For our purposes, we’ll use the function
grepl(pattern, string)
, which checks whether or not
string
contains pattern
. There are a lot of
special ways to make patterns to account for very complex cases, but for
us we’ll just use the country names we’re trying to find. In R,
grepl
is vectorized, which means that we can seach across a
vector of strings (like the column fix_bnl$Area
) and the
function will return a vector of the same length containing
TRUE
s and FALSES
in the appropriate
positions.9
# import the data into a new dataframe
fix_bnl <- read.csv("FAOSTAT_data_en_9-28-2022.csv")
# define a logical vector that is true if the Area name contains Belgium or Luxembourg and
# stor it as a column in fix_bnl dataframe
fix_bnl$contains_bnl <- grepl("Belgium", fix_bnl$Area) | grepl("Luxembourg", fix_bnl$Area)
# select the relevant columns and then filter for the columns which contain_bnl
fix_bnl <- fix_bnl %>% select(c("Area", "Year", "Value", "contains_bnl")) %>%
filter(contains_bnl)
# look at the data
paged_table(fix_bnl)
We can see that Belgium and Luxembourg get lumped together for the 1990s. This now presents us with a few options, which we would likely have a meeting with the Professor and potentially an expert.
So, we’ve got combined Belgium-Luxembourg data through 1990-1999. To make a 1990s average for Belgium and Luxembourg, the approach that seems best to me is to make the average 1990s average for the combined data, then to divide that average between Belgium and Luxembourg based on the 2000 proportions, which is the first year for which we have data. This might not be exactly right, but if carbon stock in forest area is proportional to land area, then it should be pretty close to right. Mostly, it seems to be about as good as we can do with the data we have, so we’ll procede with caution.
To determine whether this is even a good idea, we might look to see
whether the ratio between Belgium and Luxembourg is roughly constant
over time, which would justify this kind of step. To do this, we’re
going to group the observations by Year
(using
group_by
) and summarize
the quotient of the
first
Value
in the group (the
Value
corresponding to Belgium in the given group
Year
) and the last
Value
in the
group (corresponding to Luxembourg).
ratios <- fix_bnl %>% group_by(Year) %>% summarize(ratio = first(Value)/last(Value))
paged_table(ratios)
Looking at the output of this grouping, which we’ve stored in the
grouped dataframe ratios
, we can see that the ratio is
declining over time, but not by that much. This means that Luxembourg’s
carbon stock in forests has been increasing faster than Belgium’s over
the last 20 years.
With this information, we have to make a decision. Do we want to use the average ratio over time or the ratio in 2000?

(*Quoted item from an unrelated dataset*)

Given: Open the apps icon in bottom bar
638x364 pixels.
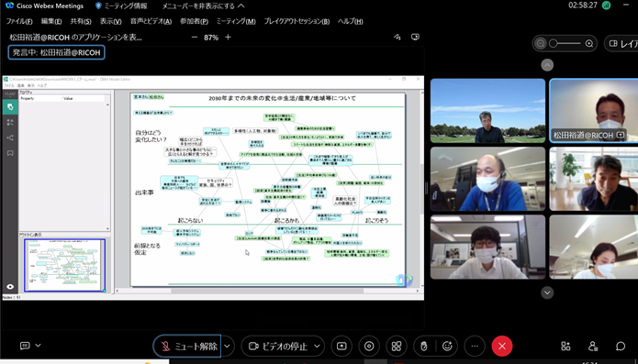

I personally think the second option is better because of the aforementioned steady decline in the ratio over time, but because they’re both between 8 and 9 it won’t really matter that much. We could quantify that intuition using a sensitivity test if we wanted, but for now I’m going to run with the 2000 ratio.
To find the appropriate weights, we’re going to go back to the
fix_bnl
dataframe and find the 2000 value for Belgium and
Luxembourg using filter
. Assigning the result to
bl2000
, we can now pull out the Value
column
into a vector and divide this vector by the sum
across the
vector to obtain a new vector containing the proportions of the 2000
total across Belgium and Luxembourg held by Belgium and Luxembourg
respectively.
# filter the fix_bnl dataframe to be only year 2000
bl2000 <- fix_bnl %>% filter(Year == 2000)
# check to make sure we filtered correctly
paged_table(bl2000)
# compute the weights: noitice when we divide and multiply vectors by constants,
# all the elements of the vector get divided/multiplied by that constant.
w <- bl2000$Value/sum(bl2000$Value)
# look at the weights: Belgium is much bigger, so it gets higher weights (checks out)
w
## [1] 0.8962736 0.1037264
Next, we compute the 1990s average. By now you probably know the
drill: filter
down the data, pull out the column, record
the mean.
# filter data down to combined Belgium-Luxembourg values ranging 1990 to 1999 only
bnl_1990s <- fix_bnl %>% filter(Area == "Belgium-Luxembourg")
# compute the mean value across the 1990s for combined Belgium-Luxembourg
bnl_1990s_mean <- mean(bnl_1990s$Value)
# print out the Belgium-Luxembourg 1990s mean
bnl_1990s_mean
## [1] 59.54124
Finally we find the imputed values by multiplying the 1990s mean by the weights:
# multiply the weight vector w by the 1990s mean
imputations <- bnl_1990s_mean*w
# print out the result
imputations
## [1] 53.365239 6.176001
As a final sanity check, we look back at the 2000 values to see that our imputations aren’t so far off. Sure enough, the 2000s values are a bit larger for Belgium and Luxembourg than the 1990s average, but we also know that the combined Belgium-Luxembourg average was growing through the 1990s, so these numbers seem pretty good.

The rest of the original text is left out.